Update: Here is the fresh list of most predictable pairs for the third quarter of 2012.
- USD/JPY: This is a huge shift from earlier periods. The pair stood out as a very frustrating one among majors for a very long period of time. Not only did it start moving upwards, but its choppiness also faded away. The pair now moves in clear ranges, forming both double tops and double bottoms. The good behavior isn’t only limited to the upwards moves, but is seen also in the corrections.
- NZD/USD: The pair changed its course from a steady and healthy rally to more range bound trading. While it lost the first place, the strong characteristics remain: resistance lines turn to support lines and vice versa and old lines are not forgotten over time. Tension around oil prices could divert attention from New Zealand’s agricultural exports and weaken the predictability of the kiwi. Yet so far, behavior remains very good.
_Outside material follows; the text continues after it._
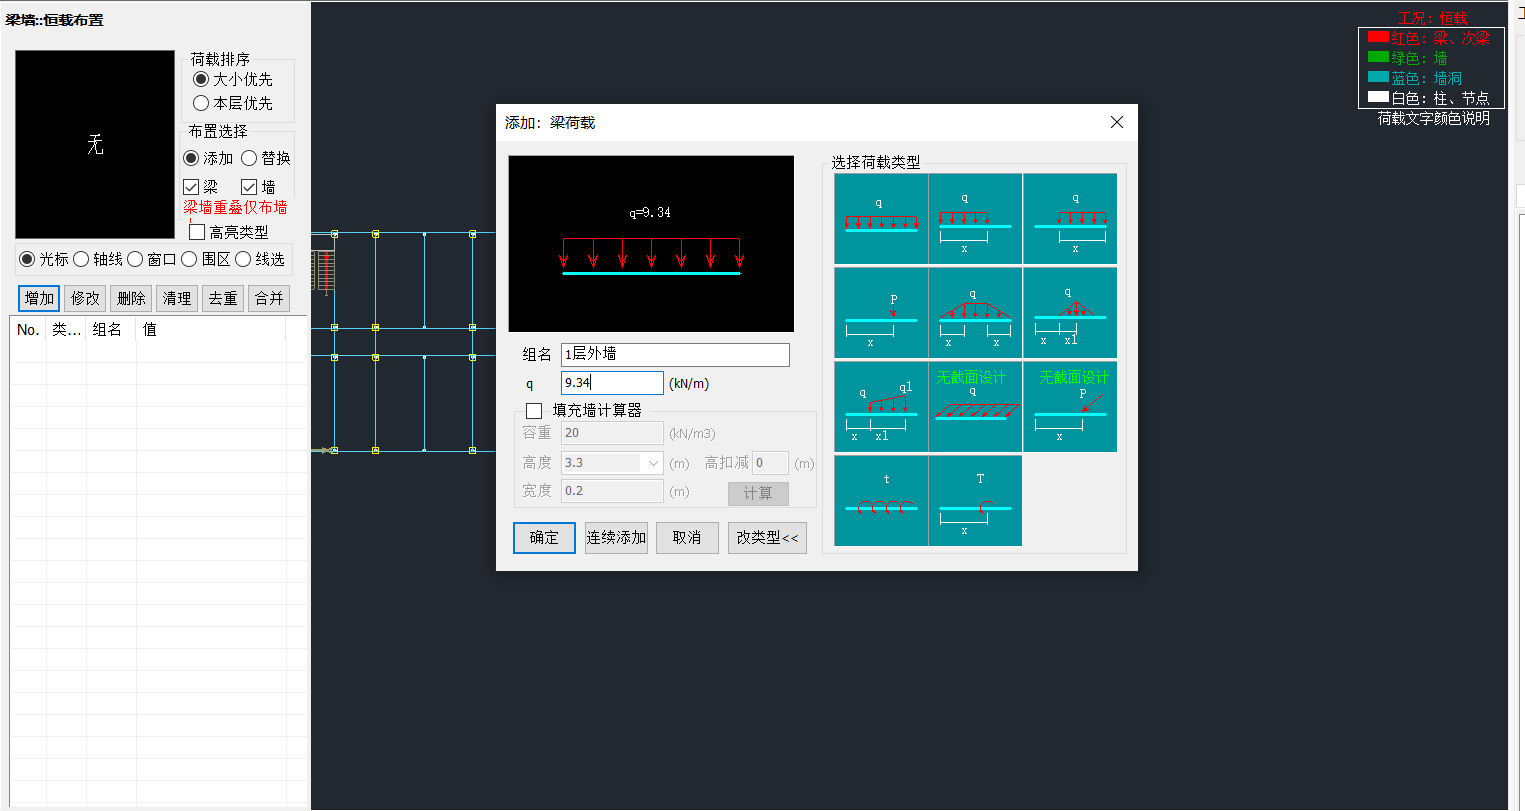The height and width of the screenshot is (811, 1525).
Task: Select the inclined point load 无截面设计 icon
Action: pyautogui.click(x=1070, y=407)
- EUR/AUD: While both EUR/USD and AUD/USD are more choppy and less predictable now, the cross is moving quite nicely. This includes a rather clear separation between ranges: a breakout means a shift to another range. In addition, the size of the ranges are above the average for a cross, providing significant room for trades.
- GBP/USD: Cable closed the list last time, and its behavior improved since then. Nevertheless, stops should be wider here, and bottoms are better marked than tops here. The pair provides high volatility despite not making big long term moves.
- EUR/USD: The most popular pair closes the list. The higher intensity of the debt crisis but the lack of really big events has hurt the pair’s movements, limited the ranges a bit and made it more choppy. Nevertheless, support and resistance lines (at least those mentioned in Forex Crunch’s EUR/USD forecast) are still respected in a relatively good manner. Another deterioration in the debt crisis could push the pair lower of course, and also make the technical moves more predictable. For now, it appears on the list, but only at the bottom.
AUD/USD used to rank high in such lists, but it is absent now. As the Aussie lost some of its charm regarding the bullish moves, it also lost quite a bit of its good behavior. Australia’s economy is stuck between strong commodities and practically everything else. When the picture becomes clear to either direction, the technical behavior could improve as well.
USD/CHF is doing better. Nevertheless, it could switch to a very unpredictable pair within seconds: the sword of SNB intervention is definitely looming at all times.
What do you think? Which pairs do you find to be the more predictable ones?